In this context, the move toward an AVF, formalized by President Nixon in 1973 and championed by the Gates Commission in 1970, was seen as a political necessity and a strategic recalibration.3 The commission drew a sharp analogy between military service and public infrastructure, framing the draft as a form of taxation in service of national needs. As they put it, “It can expropriate the required tools and compel construction men and others to work until the job is finished or it can purchase the goods and manpower necessary to complete the job.”4 In this view, conscription was not a moral aberration but a practical mechanism through which the state could marshal resources, including human labor, to fulfill collective obligations.5 But this collective obligation had been pushed to the brink, and an all-volunteer force offered a path to professionalize the force, improve quality and morale, and insulate the military from the social upheavals tearing through the nation. Voluntarism was framed as a means of restoring legitimacy and operational effectiveness, ensuring that those who served did so by choice, not coercion. In many ways, voluntarism was a return to the American tradition but did so embracing the concept of the professional soldier and not the citizen soldier. While this shift solved many short-term problems, it also began a long-term process of separating the military from the broader public, contributing to the rise of a distinct warrior class and the cultural isolation of the armed forces from civilian society.
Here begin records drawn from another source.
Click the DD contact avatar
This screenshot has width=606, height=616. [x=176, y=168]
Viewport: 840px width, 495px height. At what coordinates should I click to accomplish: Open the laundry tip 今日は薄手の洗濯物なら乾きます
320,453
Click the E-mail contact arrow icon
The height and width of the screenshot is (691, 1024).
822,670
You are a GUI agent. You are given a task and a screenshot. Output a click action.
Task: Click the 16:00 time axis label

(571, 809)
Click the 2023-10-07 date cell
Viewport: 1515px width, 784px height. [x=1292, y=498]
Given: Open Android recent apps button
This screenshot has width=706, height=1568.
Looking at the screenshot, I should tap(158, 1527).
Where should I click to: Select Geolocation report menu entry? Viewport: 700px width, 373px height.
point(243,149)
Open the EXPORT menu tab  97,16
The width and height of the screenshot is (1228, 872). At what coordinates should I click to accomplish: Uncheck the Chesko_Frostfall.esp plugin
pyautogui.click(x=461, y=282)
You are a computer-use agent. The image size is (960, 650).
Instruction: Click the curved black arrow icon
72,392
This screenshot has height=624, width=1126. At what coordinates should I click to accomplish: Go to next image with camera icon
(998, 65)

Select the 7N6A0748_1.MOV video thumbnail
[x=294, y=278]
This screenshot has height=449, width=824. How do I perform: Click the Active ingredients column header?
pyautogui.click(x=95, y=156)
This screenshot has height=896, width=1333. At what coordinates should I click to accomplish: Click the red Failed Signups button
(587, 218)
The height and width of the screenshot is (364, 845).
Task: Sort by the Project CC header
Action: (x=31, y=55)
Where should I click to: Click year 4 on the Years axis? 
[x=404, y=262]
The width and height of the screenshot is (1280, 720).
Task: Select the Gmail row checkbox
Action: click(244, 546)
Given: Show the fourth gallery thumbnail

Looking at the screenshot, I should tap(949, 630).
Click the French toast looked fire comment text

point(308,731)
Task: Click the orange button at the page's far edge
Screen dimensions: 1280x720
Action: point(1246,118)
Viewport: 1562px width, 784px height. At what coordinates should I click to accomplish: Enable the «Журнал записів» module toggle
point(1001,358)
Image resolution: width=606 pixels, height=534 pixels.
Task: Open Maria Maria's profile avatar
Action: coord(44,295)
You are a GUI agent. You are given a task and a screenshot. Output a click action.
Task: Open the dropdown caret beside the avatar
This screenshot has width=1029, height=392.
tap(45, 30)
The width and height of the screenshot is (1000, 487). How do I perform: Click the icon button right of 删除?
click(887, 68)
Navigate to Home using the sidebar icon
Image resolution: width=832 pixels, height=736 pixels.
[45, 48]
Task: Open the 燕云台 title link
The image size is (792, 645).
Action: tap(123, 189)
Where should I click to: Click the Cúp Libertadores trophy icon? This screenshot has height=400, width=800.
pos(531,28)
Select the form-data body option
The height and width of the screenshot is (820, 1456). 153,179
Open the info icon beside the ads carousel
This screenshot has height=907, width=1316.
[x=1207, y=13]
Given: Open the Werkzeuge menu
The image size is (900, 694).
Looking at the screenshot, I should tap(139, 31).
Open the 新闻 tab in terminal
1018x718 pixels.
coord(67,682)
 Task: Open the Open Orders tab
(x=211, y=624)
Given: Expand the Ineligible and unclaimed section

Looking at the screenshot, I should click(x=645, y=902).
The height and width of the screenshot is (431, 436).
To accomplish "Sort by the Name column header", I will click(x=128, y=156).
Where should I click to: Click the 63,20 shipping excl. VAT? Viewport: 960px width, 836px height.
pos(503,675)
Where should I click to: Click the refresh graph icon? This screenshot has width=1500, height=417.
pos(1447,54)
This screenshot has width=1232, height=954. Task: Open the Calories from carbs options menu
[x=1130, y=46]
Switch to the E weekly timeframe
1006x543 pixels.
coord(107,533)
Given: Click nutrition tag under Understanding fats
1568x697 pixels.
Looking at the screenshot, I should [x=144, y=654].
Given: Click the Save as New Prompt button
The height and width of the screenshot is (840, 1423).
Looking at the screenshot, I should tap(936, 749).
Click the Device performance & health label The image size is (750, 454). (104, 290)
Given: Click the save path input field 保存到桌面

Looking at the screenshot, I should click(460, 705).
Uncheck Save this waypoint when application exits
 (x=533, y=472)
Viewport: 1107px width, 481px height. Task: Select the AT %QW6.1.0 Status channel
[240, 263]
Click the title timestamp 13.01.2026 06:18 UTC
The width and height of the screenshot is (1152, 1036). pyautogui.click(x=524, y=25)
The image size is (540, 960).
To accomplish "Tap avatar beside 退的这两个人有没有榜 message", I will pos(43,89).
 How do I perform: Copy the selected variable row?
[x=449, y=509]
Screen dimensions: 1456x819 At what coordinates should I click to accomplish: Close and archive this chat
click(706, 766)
The development of the AVF worked about as one could expect through the 1980s, eventually culminating in the 100-hour war in the Persian Gulf, a campaign that showcased overwhelming American technological and tactical superiority with just 63 American dead.6 In the aftermath, President George H. W. Bush famously proclaimed, “By God, we’ve kicked the Vietnam syndrome once and for all!7 But while the battlefield triumph seemed to bury the ghosts of Vietnam, the underlying mentality never truly died; it was only displaced. What had definitively died was the draft, and with it, the citizen-soldier model that had once anchored the American military to broader society. In its place emerged an increasingly professionalized force, insulated from the public and shaped by the lessons and traumas of a war that continued to cast a long shadow over American strategy, civil-military relations, and the political appetite for sustained conflict.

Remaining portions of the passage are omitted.